On January 30, 2017, the Internal Revenue Service (IRS) released an International Practice Unit (IPU) on the use of a summons under IRC Section 6038A (IRC Section 6038A Summons) when a US corporation is 25-percent owned by a foreign shareholder.  See IPU here. The IPU describes the steps that the IRS should take when issuing an IRC Section 6038A Summons, and what to do when the US corporation does not substantially comply with the summons.

In general, IRC Section 6038A imposes reporting and recordkeeping requirements (together with certain procedural compliance requirements) on domestic corporations that are 25-percent foreign-owned, which the regulations refer to as a domestic reporting corporation (DRC).  Among other requirements, a DRC is required to keep permanent books of account or records per IRC Section 6001 that are sufficient to establish the correctness of the federal income tax return of the DRC, including information, documents, or records to the extent they may be relevant to determine the correct US tax treatment of transactions with related parties. See Treas. Reg. Section 1.6038A-3.

The IRS may issue an IRC 6038A Summons when:  (i) the taxpayer under exam is a DRC; (ii) there was a transaction between the DRC and the 25 percent foreign shareholder or any foreign person related to the DRC or to such 25 percent foreign shareholder; and (iii) the DRC is appointed to act as a limited agent with respect to any request by the IRS to examine its records or produce testimony that may be relevant to the tax treatment of any transaction between the DRC and a foreign related party.  If the DRC does not substantially comply in a timely manner with the IRC 6038A Summons, the IRS has sole discretion to determine the amount of the DRC’s deductions related to transactions with, and the cost of property purchased from (or transferred to), the foreign related party.
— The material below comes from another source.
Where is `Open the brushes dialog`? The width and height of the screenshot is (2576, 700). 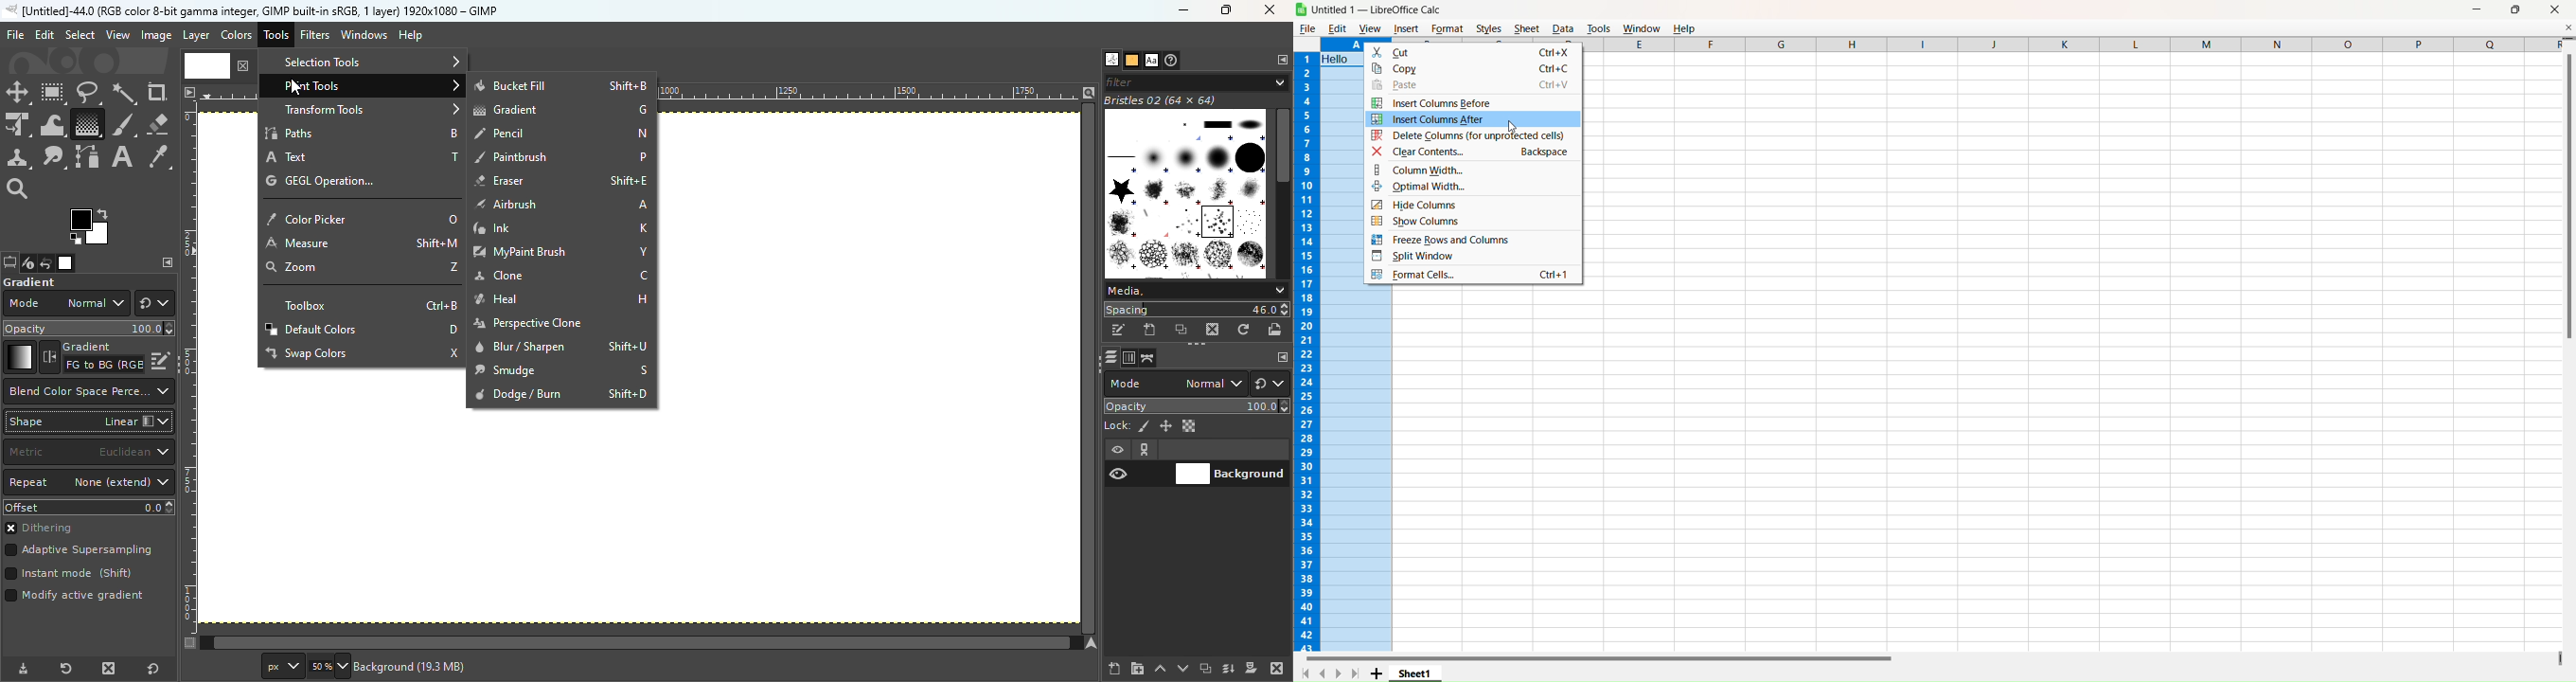 Open the brushes dialog is located at coordinates (1111, 59).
The IPU is particularly relevant in light of final regulations published in the Federal Register on December 13, 2016 (TD 9796) which treat a domestic disregarded entity wholly owned by a foreign person as a domestic corporation for purposes of the reporting, record maintenance and associated compliance requirements under IRC Section 6038A.  The regulations are effective for tax years beginning after December 31, 2016, and ending on or after December 13, 2017.  The IPU refers to these regulations in describing the criteria which must be met before the IRS issues an IRC Section 6038A Summons.
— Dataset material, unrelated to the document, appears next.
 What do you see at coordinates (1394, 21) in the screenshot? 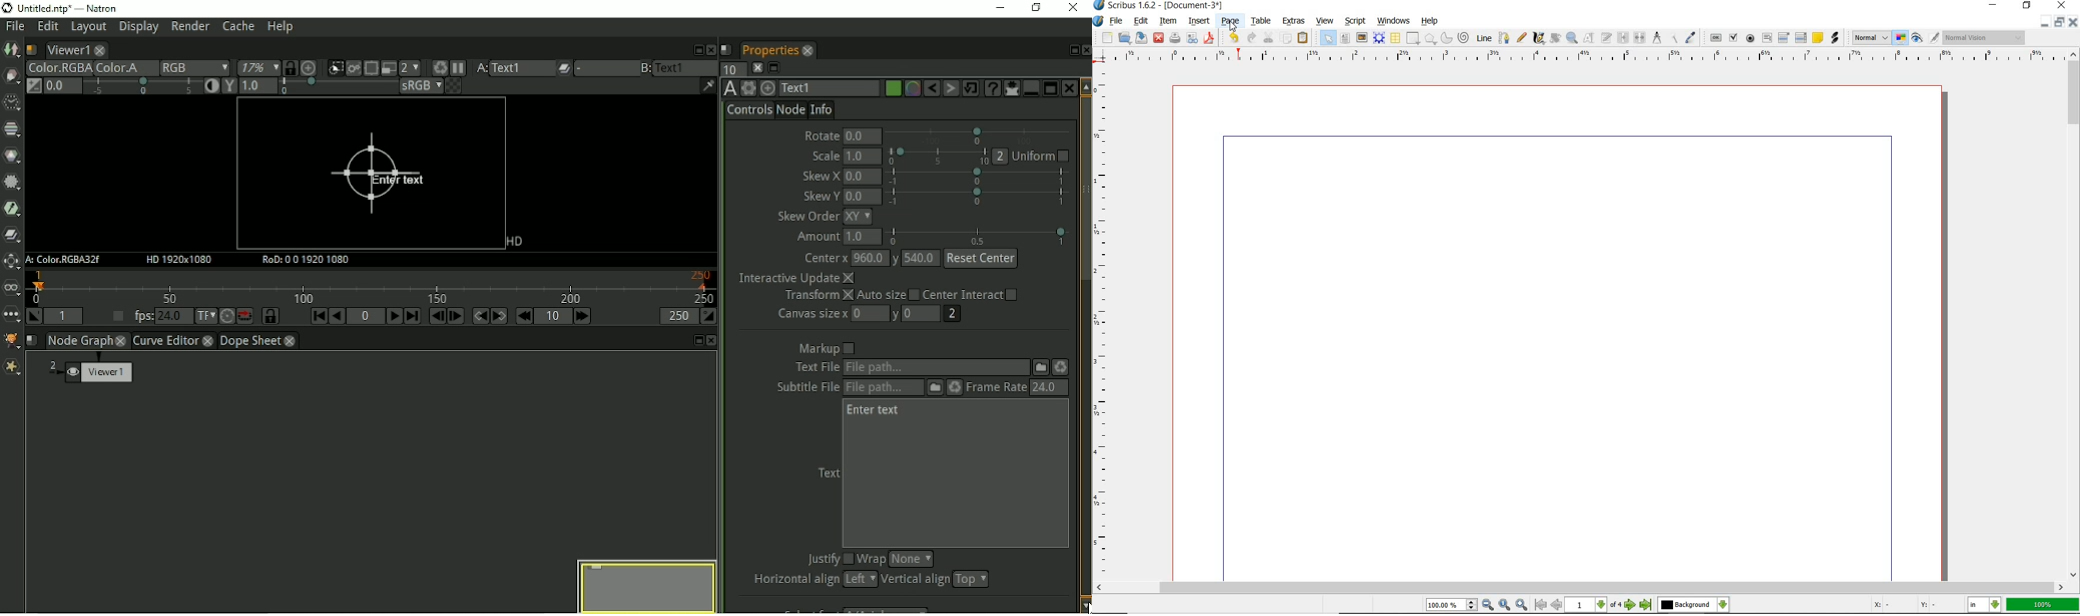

Practice Point:  For US entities that are owned by foreign entities and file US tax returns, it is crucial to have all of the relevant information for the entity in the US. US taxpayers are required to support all of the positions claimed on a return.  For example, if there are expenditures of the US entity that are paid for by the foreign affiliate, there should be adequate documentation in the US to support those payments.